*WHAT YOU HAVE TO DO*
Give back only the lines in the records below from the one with "Task: Click the dark" to the one with "Click the green run arrow beside main method", both inclusive, word for word.

*DATA EXTRACTS*
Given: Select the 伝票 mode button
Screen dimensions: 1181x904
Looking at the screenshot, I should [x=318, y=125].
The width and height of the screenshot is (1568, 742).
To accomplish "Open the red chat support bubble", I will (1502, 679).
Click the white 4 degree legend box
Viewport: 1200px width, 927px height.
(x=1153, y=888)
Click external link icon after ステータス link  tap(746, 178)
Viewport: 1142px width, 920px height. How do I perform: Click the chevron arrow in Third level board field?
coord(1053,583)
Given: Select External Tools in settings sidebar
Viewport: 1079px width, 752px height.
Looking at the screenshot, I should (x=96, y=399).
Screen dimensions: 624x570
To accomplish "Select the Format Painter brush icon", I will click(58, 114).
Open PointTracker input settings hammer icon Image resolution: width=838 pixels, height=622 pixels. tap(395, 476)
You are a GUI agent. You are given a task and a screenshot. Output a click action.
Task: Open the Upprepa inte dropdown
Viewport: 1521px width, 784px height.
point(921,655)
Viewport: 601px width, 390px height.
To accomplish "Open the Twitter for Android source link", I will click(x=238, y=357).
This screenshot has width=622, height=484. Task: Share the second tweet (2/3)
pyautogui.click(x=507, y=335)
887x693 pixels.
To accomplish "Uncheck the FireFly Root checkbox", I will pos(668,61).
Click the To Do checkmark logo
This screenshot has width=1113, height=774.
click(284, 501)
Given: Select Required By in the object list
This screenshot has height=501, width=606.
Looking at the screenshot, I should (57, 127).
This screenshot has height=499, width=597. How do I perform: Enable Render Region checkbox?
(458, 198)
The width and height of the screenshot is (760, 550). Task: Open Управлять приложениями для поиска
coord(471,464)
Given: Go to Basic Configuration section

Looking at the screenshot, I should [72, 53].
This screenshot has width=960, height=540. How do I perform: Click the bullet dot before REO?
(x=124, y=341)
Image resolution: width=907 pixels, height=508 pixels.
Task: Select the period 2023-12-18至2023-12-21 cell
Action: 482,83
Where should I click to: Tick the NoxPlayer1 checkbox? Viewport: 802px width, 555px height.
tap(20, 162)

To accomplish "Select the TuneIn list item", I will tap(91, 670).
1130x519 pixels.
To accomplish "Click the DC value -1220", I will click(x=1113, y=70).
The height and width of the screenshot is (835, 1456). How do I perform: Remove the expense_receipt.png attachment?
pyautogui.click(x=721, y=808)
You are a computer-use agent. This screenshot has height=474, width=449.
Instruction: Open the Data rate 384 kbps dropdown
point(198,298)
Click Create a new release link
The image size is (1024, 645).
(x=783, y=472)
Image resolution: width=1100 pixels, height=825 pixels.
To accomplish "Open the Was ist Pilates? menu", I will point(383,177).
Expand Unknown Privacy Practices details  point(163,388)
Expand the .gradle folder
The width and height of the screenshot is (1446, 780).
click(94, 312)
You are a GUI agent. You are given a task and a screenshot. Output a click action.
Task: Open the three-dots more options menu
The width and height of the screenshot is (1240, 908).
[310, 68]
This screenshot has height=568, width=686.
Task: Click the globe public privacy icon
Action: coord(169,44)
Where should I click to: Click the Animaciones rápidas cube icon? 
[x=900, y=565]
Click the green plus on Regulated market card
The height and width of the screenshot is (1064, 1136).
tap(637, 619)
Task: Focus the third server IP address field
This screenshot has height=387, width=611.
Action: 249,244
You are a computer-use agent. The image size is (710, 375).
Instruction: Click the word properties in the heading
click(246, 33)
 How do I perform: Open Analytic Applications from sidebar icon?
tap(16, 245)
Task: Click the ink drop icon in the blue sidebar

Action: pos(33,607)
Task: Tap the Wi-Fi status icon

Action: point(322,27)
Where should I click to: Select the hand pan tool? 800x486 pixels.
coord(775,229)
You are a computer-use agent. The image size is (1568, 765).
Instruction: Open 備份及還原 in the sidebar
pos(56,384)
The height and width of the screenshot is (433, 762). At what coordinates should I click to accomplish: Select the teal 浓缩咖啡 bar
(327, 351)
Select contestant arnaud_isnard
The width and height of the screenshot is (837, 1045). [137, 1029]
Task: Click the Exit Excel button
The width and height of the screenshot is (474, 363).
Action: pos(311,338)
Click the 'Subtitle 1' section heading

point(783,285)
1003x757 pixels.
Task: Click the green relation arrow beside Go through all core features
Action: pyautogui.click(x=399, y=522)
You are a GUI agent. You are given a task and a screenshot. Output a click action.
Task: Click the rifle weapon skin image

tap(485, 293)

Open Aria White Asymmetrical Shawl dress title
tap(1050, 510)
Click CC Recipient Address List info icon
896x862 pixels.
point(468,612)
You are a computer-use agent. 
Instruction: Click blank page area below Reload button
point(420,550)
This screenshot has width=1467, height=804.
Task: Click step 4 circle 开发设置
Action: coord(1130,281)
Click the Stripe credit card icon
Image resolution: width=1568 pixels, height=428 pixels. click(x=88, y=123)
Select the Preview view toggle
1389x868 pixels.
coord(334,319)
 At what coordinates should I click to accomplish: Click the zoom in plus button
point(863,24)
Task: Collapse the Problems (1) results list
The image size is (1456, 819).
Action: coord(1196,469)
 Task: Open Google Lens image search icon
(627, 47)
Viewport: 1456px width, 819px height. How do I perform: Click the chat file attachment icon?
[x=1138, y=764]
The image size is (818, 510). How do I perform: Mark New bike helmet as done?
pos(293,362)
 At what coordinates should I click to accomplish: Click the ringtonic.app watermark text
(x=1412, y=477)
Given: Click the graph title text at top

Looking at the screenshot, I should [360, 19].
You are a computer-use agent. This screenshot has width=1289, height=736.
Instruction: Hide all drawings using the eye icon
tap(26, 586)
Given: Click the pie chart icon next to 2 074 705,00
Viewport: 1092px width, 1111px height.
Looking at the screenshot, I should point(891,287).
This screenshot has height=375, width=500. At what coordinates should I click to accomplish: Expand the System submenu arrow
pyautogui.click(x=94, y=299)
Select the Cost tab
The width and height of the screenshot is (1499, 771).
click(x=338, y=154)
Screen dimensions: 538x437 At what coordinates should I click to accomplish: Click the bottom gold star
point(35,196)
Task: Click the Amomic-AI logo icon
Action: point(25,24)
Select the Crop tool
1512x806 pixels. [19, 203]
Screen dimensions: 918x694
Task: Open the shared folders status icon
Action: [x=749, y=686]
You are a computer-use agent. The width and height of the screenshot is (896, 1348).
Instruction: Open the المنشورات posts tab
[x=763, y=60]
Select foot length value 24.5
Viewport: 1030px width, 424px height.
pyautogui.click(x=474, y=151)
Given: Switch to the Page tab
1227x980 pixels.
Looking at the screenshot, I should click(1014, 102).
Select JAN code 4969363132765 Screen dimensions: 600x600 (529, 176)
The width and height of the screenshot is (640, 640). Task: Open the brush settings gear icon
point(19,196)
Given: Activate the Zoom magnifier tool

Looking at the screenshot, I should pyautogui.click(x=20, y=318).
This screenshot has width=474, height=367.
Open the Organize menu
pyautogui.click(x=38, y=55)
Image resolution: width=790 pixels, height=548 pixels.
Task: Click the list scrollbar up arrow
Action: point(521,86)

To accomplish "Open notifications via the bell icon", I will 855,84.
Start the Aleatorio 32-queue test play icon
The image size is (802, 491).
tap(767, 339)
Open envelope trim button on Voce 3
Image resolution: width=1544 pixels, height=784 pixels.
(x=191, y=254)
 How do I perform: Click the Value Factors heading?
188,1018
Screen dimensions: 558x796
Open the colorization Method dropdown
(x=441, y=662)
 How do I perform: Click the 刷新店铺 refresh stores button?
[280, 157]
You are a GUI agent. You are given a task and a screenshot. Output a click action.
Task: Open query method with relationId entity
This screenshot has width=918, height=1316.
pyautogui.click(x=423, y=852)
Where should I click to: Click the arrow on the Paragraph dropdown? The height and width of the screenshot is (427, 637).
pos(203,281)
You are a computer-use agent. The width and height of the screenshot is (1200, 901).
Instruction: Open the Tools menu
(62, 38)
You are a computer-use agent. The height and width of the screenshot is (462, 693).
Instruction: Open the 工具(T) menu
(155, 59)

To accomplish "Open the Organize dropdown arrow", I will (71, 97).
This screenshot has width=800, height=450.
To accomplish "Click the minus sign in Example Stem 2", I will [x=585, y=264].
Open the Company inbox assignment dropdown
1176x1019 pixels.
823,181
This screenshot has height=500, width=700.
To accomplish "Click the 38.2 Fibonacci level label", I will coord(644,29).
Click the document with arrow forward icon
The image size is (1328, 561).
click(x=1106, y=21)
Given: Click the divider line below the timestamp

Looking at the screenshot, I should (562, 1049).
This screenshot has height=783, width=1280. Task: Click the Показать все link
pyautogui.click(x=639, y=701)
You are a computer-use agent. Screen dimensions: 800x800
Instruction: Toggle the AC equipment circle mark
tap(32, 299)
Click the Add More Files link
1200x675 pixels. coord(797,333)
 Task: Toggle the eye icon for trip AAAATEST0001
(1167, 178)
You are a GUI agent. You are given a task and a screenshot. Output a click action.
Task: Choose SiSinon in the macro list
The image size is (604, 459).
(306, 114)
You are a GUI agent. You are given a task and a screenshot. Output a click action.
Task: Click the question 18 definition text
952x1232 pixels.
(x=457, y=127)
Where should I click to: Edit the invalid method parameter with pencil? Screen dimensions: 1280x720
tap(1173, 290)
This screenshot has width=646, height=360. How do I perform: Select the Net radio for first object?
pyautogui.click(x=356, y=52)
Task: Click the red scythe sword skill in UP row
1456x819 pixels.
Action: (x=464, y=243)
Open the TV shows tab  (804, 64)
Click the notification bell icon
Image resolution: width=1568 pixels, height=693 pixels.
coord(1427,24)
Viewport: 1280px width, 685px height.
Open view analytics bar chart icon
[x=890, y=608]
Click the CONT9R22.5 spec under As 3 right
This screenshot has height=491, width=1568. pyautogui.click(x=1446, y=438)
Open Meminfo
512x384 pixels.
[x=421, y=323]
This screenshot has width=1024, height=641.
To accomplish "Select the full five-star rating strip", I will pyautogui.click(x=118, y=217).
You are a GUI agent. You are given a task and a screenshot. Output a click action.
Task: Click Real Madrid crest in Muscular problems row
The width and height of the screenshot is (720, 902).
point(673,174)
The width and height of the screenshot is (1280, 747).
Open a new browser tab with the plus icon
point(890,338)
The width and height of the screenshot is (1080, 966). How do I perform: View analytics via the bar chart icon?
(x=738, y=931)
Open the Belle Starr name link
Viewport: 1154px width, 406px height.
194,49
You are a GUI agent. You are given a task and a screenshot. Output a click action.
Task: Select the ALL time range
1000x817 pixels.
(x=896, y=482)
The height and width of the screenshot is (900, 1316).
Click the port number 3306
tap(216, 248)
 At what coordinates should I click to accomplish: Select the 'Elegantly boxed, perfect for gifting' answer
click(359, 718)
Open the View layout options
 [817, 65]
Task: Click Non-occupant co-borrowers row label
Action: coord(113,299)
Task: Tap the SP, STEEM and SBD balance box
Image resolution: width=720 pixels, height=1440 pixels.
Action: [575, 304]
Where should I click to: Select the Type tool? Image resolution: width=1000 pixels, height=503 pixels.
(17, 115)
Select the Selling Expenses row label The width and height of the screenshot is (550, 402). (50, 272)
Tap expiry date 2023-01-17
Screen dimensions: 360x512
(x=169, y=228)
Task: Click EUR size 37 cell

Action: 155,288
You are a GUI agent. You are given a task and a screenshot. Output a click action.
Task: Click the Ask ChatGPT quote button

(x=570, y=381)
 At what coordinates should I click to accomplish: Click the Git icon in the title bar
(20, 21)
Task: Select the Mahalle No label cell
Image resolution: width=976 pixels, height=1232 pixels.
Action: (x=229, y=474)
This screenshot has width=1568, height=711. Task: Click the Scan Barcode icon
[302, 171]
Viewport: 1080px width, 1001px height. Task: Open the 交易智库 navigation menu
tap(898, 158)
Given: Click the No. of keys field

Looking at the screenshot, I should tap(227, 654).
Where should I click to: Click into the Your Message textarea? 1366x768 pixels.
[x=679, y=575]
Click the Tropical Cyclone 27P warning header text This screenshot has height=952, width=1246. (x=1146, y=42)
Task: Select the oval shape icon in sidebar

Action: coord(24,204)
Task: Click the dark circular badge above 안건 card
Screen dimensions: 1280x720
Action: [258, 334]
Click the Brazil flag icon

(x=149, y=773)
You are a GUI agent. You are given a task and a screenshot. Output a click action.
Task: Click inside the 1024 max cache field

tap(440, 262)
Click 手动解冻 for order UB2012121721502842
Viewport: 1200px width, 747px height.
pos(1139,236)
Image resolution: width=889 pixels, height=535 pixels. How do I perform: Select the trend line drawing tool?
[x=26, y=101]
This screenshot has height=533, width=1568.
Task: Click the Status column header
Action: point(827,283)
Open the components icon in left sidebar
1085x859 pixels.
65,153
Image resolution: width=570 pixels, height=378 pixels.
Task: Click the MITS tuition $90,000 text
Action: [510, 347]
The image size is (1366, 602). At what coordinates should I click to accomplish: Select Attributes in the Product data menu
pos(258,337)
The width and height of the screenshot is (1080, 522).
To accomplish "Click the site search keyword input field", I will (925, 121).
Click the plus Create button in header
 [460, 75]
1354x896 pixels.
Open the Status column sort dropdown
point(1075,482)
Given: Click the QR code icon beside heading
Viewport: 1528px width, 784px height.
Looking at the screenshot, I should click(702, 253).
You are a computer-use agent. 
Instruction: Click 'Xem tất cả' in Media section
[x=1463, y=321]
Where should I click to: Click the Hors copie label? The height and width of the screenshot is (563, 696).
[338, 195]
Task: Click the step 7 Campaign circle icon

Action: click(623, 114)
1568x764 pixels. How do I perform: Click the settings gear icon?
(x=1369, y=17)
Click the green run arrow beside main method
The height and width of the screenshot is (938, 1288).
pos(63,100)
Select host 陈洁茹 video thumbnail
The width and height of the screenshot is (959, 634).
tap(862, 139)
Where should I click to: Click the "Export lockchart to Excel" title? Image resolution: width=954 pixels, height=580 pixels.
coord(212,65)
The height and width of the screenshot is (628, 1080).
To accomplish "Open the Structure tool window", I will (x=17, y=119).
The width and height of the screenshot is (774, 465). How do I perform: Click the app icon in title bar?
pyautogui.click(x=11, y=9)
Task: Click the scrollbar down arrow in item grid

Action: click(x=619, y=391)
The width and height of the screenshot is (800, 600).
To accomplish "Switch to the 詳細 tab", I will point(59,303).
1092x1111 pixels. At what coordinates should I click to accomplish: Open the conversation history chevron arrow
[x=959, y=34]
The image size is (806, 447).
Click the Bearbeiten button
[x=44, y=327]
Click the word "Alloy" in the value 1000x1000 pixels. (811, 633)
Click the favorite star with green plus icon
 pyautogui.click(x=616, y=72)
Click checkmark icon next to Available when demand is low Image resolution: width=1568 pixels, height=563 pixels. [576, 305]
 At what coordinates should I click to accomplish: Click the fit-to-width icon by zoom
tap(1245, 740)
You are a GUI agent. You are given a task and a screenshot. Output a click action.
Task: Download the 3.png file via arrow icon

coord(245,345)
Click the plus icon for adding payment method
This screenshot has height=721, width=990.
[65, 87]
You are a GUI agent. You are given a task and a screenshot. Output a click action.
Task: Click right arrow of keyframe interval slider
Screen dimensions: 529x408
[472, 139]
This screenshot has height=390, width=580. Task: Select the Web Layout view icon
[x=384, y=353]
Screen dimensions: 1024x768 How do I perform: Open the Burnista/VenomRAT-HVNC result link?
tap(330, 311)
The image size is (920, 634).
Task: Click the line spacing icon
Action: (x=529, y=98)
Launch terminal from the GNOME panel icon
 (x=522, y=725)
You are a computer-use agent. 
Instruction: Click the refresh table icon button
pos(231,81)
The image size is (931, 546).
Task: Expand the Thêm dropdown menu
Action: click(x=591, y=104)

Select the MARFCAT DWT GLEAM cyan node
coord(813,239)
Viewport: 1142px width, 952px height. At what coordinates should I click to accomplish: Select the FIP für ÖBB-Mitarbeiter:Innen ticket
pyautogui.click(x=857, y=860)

*RESPONSE*
Task: Click the dark circular badge above 안건 card
Screen dimensions: 1280x720
Action: [258, 334]
Click the Brazil flag icon

(x=149, y=773)
You are a GUI agent. You are given a task and a screenshot. Output a click action.
Task: Click inside the 1024 max cache field

tap(440, 262)
Click 手动解冻 for order UB2012121721502842
Viewport: 1200px width, 747px height.
pos(1139,236)
Image resolution: width=889 pixels, height=535 pixels. How do I perform: Select the trend line drawing tool?
[x=26, y=101]
This screenshot has height=533, width=1568.
Task: Click the Status column header
Action: point(827,283)
Open the components icon in left sidebar
1085x859 pixels.
65,153
Image resolution: width=570 pixels, height=378 pixels.
Task: Click the MITS tuition $90,000 text
Action: [510, 347]
The image size is (1366, 602). At what coordinates should I click to accomplish: Select Attributes in the Product data menu
pos(258,337)
The width and height of the screenshot is (1080, 522).
To accomplish "Click the site search keyword input field", I will (925, 121).
Click the plus Create button in header
 [460, 75]
1354x896 pixels.
Open the Status column sort dropdown
point(1075,482)
Given: Click the QR code icon beside heading
Viewport: 1528px width, 784px height.
Looking at the screenshot, I should click(702, 253).
You are a computer-use agent. 
Instruction: Click 'Xem tất cả' in Media section
[x=1463, y=321]
Where should I click to: Click the Hors copie label? The height and width of the screenshot is (563, 696).
[338, 195]
Task: Click the step 7 Campaign circle icon

Action: click(623, 114)
1568x764 pixels. How do I perform: Click the settings gear icon?
(x=1369, y=17)
Click the green run arrow beside main method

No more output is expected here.